Pack-author labels are declared in the metric.labels field of each eval definition:

{
"id": "response_quality",
"type": "llm_judge",
"trigger": "every_turn",
"metric": {
"name": "response_quality_score",
"type": "histogram",
"range": { "min": 0, "max": 1 },
"labels": {
"eval_type": "llm_judge",
"category": "quality"
}
},
"params": {
"criteria": "Rate the quality of the response"
}
}

Const labels are set via CollectorOpts.ConstLabels — process-level dimensions (env, region) baked into the metric descriptor.

Instance labels are set via CollectorOpts.InstanceLabels and bound per-conversation — conversation-level dimensions (tenant, prompt_name).

Label names must match Prometheus naming rules (^[a-zA-Z_][a-zA-Z0-9_]*$) and must not start with __ (reserved by Prometheus). Invalid label names are caught during pack validation.

Eval results emit events through the EventBus:

EventConstantWhen
eval.completedEventEvalCompletedEval finished successfully (regardless of score)
eval.failedEventEvalFailedEval handler returned an error

The eval.completed event carries an EvalCompletedData payload with the eval ID, type, score, and derived Passed field (IsPassed() — true when score is nil or ≥ 1.0). The eval.failed event indicates an infrastructure error (the handler itself errored), not a low score.

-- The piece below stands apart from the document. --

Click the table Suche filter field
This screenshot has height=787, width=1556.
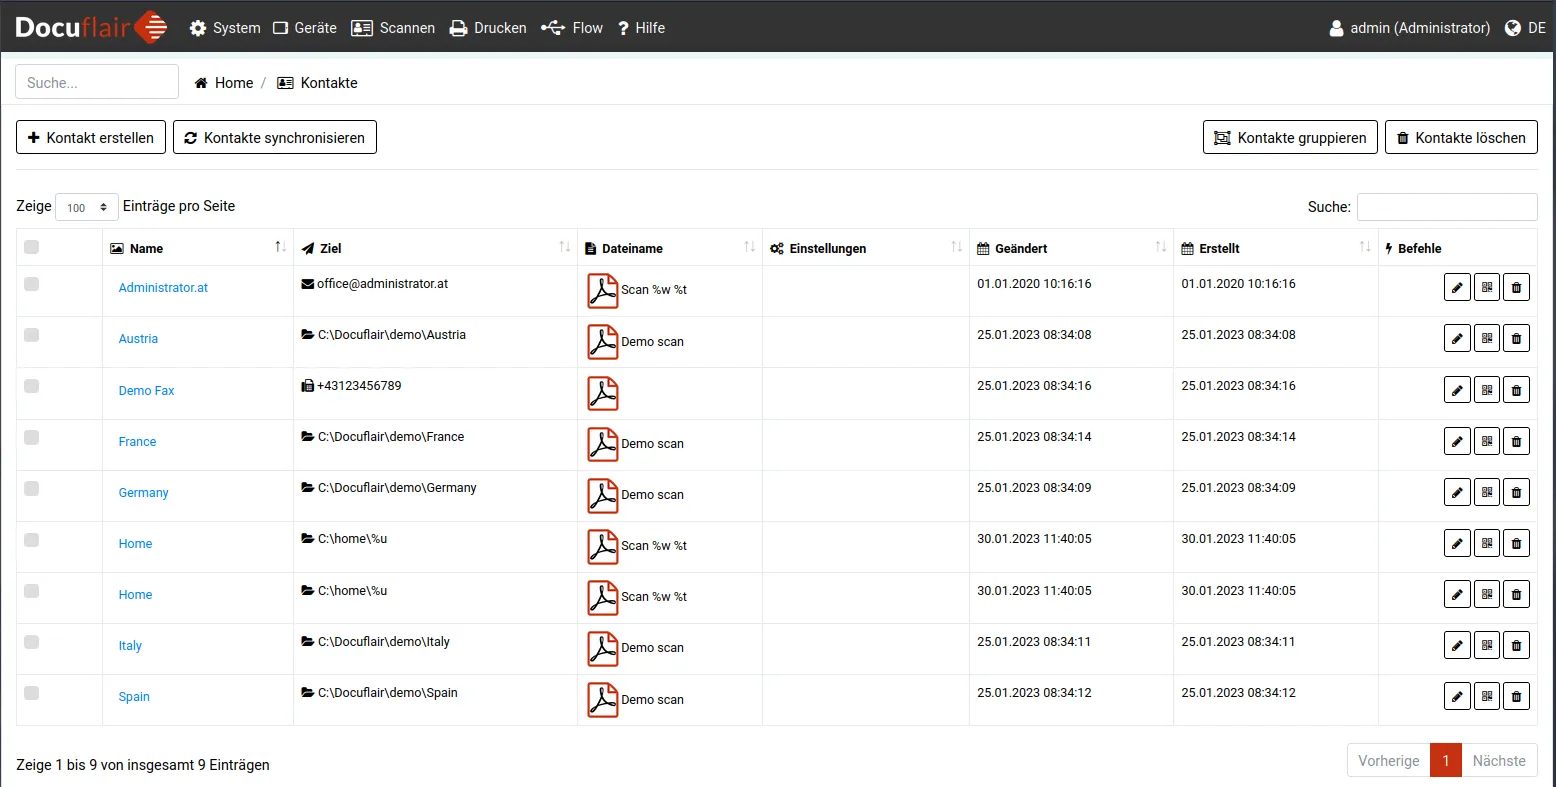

When both pack-level and prompt-level evals are defined, they are merged:

  1. Prompt evals override pack evals where IDs match
  2. Pack-only evals are preserved
  3. Prompt-only evals are appended

This allows packs to define baseline evals while individual prompts customize or extend them.

See the eval-test example for a working Arena configuration that evaluates saved conversations with both deterministic assertions and LLM judge evals.